As shown in Table 2, the values of evaluation criteria are mostly less than 5%. The nominal values of evaluation criteria are almost same with the mean values of ones. In addition, the standard values of J1, J2, and J3 are less than 1%. Overall the table suggests that the proposed delay compensation method has an excellent tracking performance and exhibits a strong robustness.

In comparison with Table 2, the values of evaluation criteria in Table 3 are much larger. And, some perturbed cases are more than 15%, which demonstrates that the physical substructure with Bouc-wen model has stronger nonlinear than that with bilinear model. However, the standard values of J1 to J3 are less than 1%, meanwhile the mean values of J1 to J3 are almost identical with the nominal values of ones. It demonstrates that the performance of KF-ADC is acceptable in solving variant time-delay problem of stronger nonlinear system.

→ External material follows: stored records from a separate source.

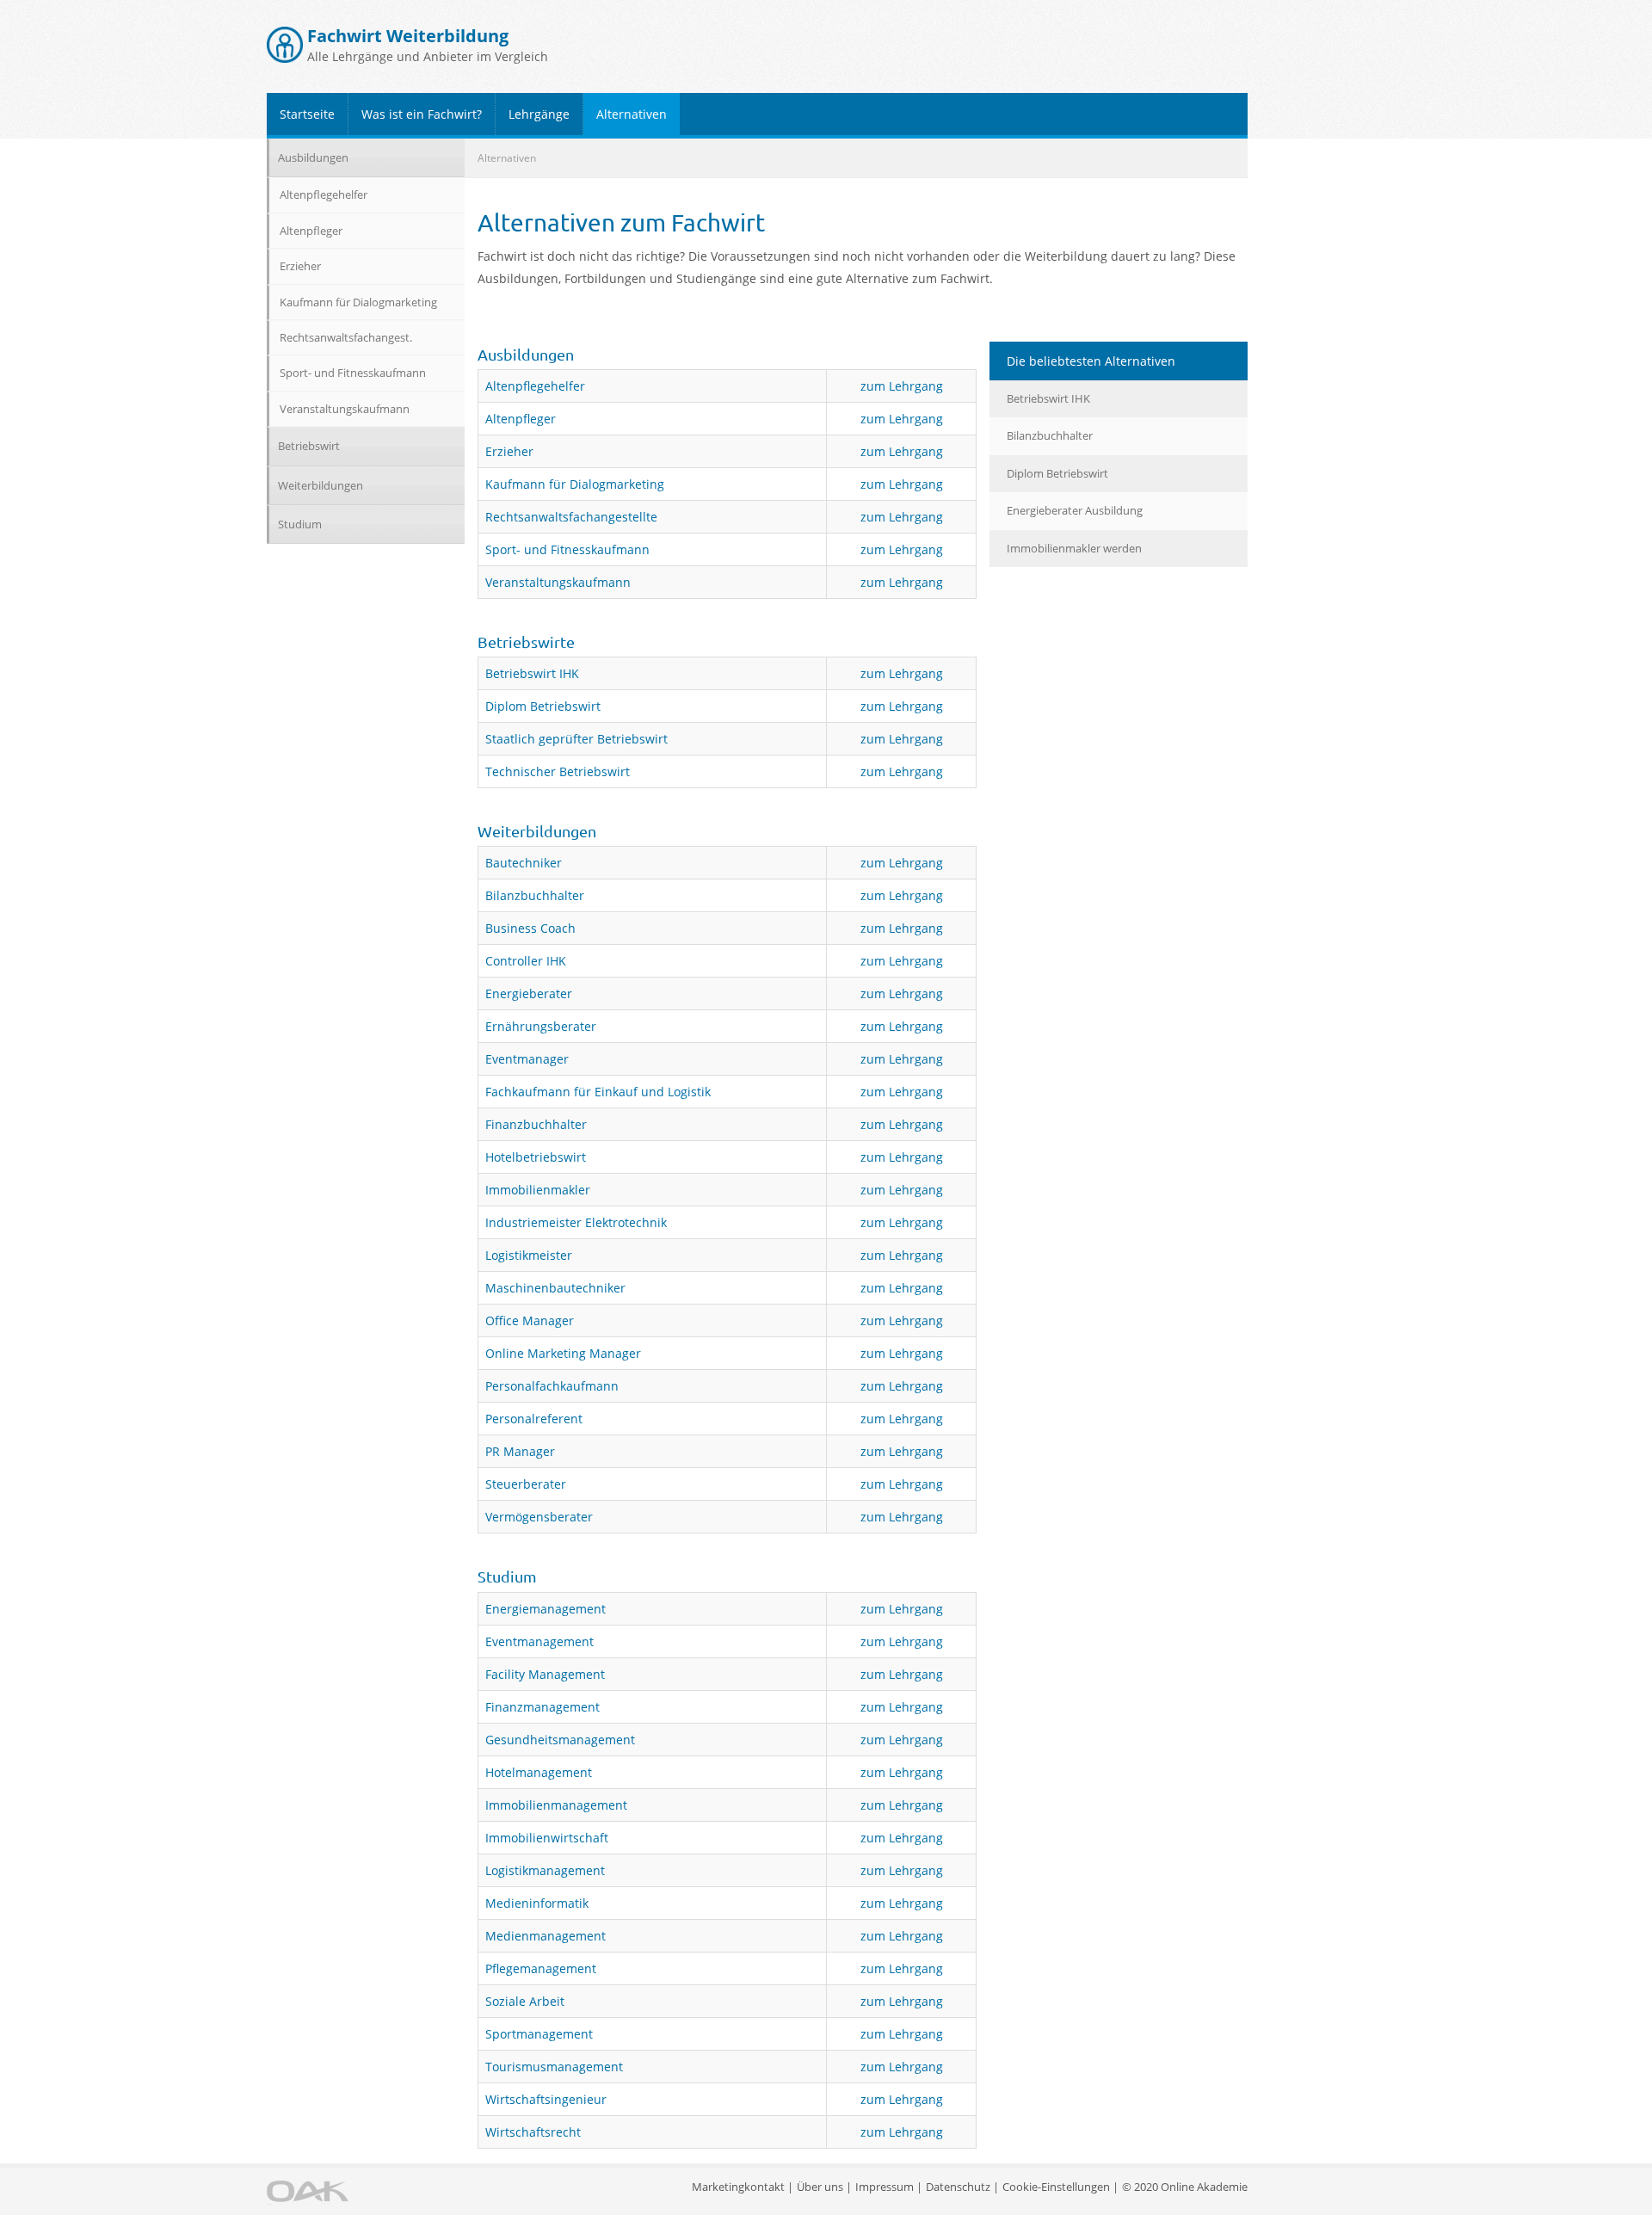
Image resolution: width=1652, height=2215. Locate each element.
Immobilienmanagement (556, 1805)
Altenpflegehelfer (535, 386)
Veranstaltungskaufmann (558, 582)
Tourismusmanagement (554, 2066)
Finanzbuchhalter (536, 1124)
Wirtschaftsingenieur (546, 2099)
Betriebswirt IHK (532, 673)
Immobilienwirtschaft (546, 1837)
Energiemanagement (545, 1609)
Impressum (884, 2186)
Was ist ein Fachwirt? (421, 114)
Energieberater (528, 993)
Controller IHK (525, 961)
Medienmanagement (545, 1936)
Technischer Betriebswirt (557, 771)
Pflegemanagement (540, 1968)
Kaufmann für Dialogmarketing (574, 484)
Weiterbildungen (537, 831)
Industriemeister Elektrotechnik (576, 1222)
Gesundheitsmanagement (560, 1739)
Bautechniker (523, 863)
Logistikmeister (528, 1255)
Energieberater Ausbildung (1075, 510)
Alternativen (631, 114)
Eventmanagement (539, 1641)
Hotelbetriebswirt (535, 1157)
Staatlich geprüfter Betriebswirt (576, 739)
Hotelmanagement (538, 1772)
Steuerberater (525, 1484)
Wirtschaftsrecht (533, 2132)
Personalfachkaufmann (552, 1386)
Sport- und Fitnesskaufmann (567, 549)
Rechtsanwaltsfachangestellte (571, 517)
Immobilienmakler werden (1074, 548)
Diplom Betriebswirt (543, 706)
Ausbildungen (526, 354)
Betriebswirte (526, 641)
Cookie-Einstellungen (1056, 2186)
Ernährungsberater (540, 1026)
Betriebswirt (309, 445)
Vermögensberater (539, 1517)
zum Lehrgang (901, 386)
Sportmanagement (539, 2034)
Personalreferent (534, 1418)
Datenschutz (958, 2186)
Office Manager (529, 1320)
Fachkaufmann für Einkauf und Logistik (598, 1091)
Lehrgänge (539, 114)
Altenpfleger (520, 418)
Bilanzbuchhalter (534, 895)
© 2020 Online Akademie (1185, 2186)
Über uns (820, 2186)
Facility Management (545, 1674)
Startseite (307, 114)
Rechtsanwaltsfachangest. (346, 337)
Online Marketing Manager (563, 1353)
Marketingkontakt (738, 2186)
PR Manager (520, 1451)
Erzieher (509, 451)
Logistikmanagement (545, 1870)
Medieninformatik (537, 1903)
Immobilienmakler (537, 1190)
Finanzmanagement (542, 1707)
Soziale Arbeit (524, 2001)
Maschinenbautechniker (555, 1288)
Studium (507, 1576)
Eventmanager (527, 1059)
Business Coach (530, 928)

Table 2. Virtual RTHS evaluation criteria for bilinear model.
Table 3. Virtual RTHS evaluation criteria for Bouc-wen model.

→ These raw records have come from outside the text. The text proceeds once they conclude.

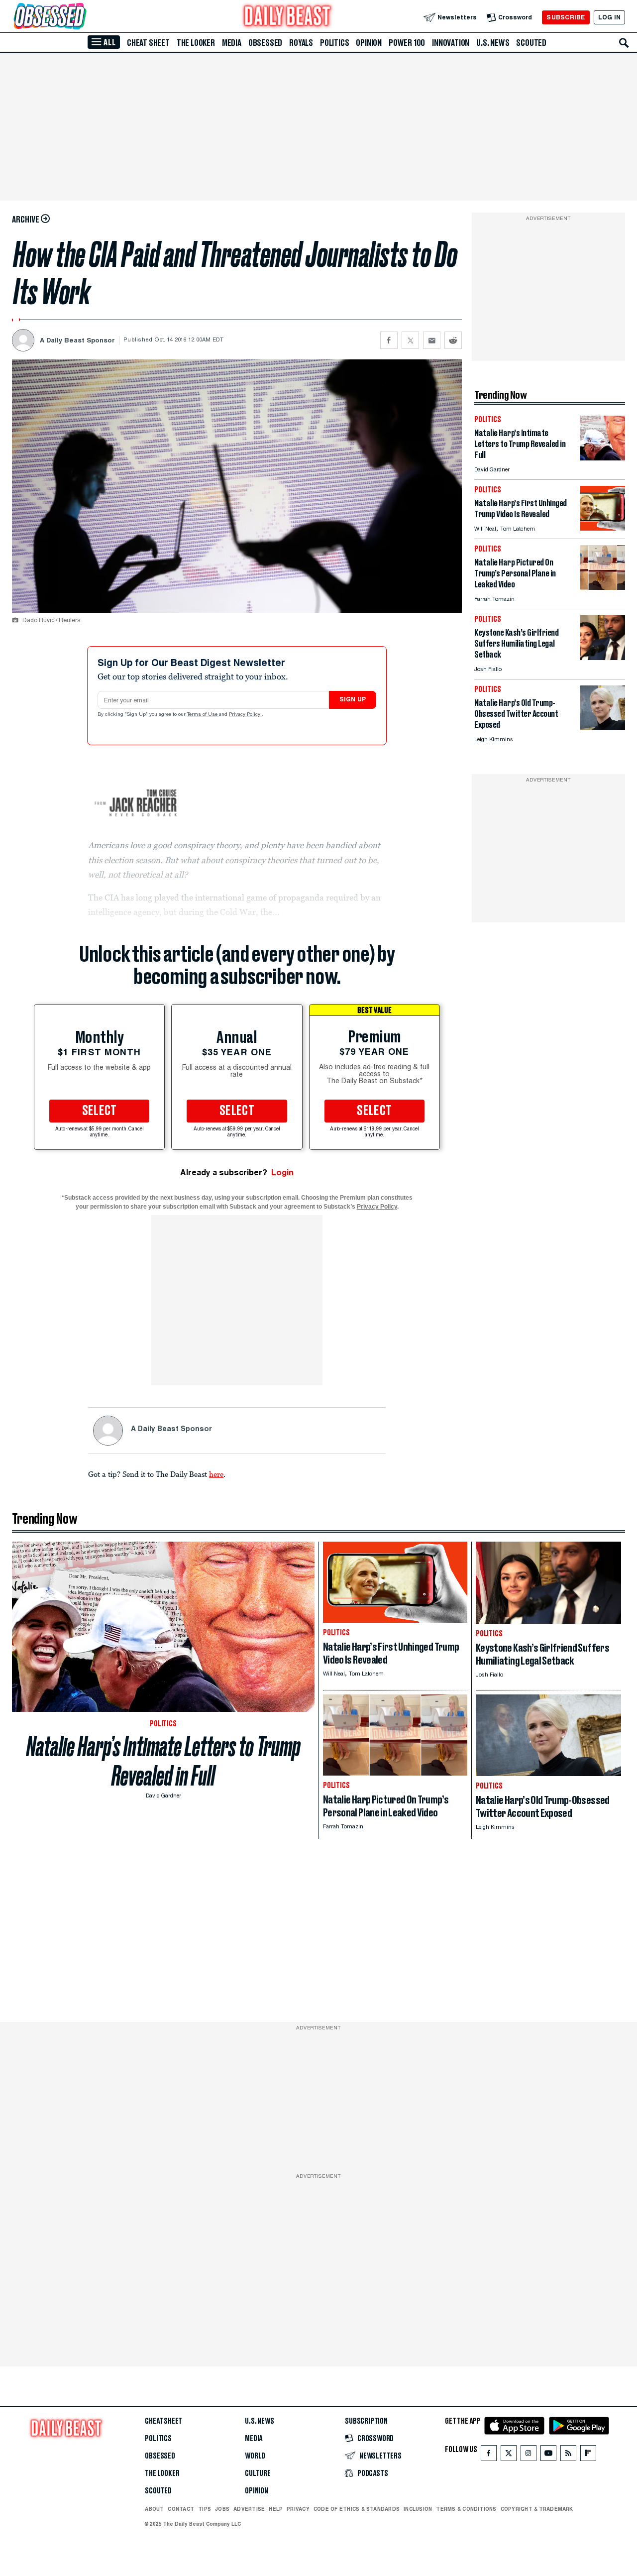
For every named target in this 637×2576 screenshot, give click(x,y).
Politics (334, 42)
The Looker (196, 42)
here (216, 1473)
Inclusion (418, 2509)
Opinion (369, 42)
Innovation (450, 42)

The evaluations of the estimated system model parameters for two nonlinear physical substructures are respectively shown in Fig. 6 and Fig. 7. As shown in these two figures, the variation trends of the system model parameters for two physical substructures are almost identical. Actually, in these two graphs, the convergence trend of system model parameters is not obvious. It is because that the compensator is designed using linear system and is used to address the variant time-delay of a higher-order nonlinear system. Combined with the above analysis, the performance of the proposed KF-ADC still can be acceptable.

Fig. 6.
figure 6

Evaluations of the estimated system model parameters for bilinear model.

Fig. 7.
figure 7

Evaluations of the estimated system model parameters for bouc-wen model.

4 Conclusion

A Kalman filter-based adaptive control strategy is proposed to deal with the variant time-delay problem of RTHS with nonlinear physical substructures. In this method, a parameterized discrete inverse model of the physical testing system is served as the feedforward controller and a Kalman filter is used to estimate and update the parameters by the relationship between the measurement displacement and command displacement. A total of 42 vRTHSs are carried out to investigate the capability of KF-ADC in the benchmark problem. Conclusions can be addressed as follow:

  1. (1)

    The evaluation criteria for the nominal cases are almost identical to that for the perturbed cases and that the standard values of J1 to J3 are less than 1%. It demonstrates that KF-ADC has a brilliant compensation performance and strong robustness for nonlinear system.

  2. (2)

    Discrepancies in amplitude can be observed from the displacement time histories, especially in the case of PS with Bouc-wen model. The system model parameters cannot converge to constant values for the cases with nonlinear substructures. It is because that the compensator is designed by linear discrete model and is used to address the variant time-delay of nonlinear system. Hence, the accuracy of RTHS with KF-ADC is acceptable.